- Pixel coordinate grounding data:
^^^^

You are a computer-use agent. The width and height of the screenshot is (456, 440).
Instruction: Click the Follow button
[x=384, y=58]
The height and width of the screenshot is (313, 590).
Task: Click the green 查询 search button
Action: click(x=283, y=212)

^^^^

- WHAT IS EXPECTED: Every record listed above should be reproduced exactly.

- ANSWER SECTION:
You are a computer-use agent. The width and height of the screenshot is (456, 440).
Instruction: Click the Follow button
[x=384, y=58]
The height and width of the screenshot is (313, 590).
Task: Click the green 查询 search button
Action: click(x=283, y=212)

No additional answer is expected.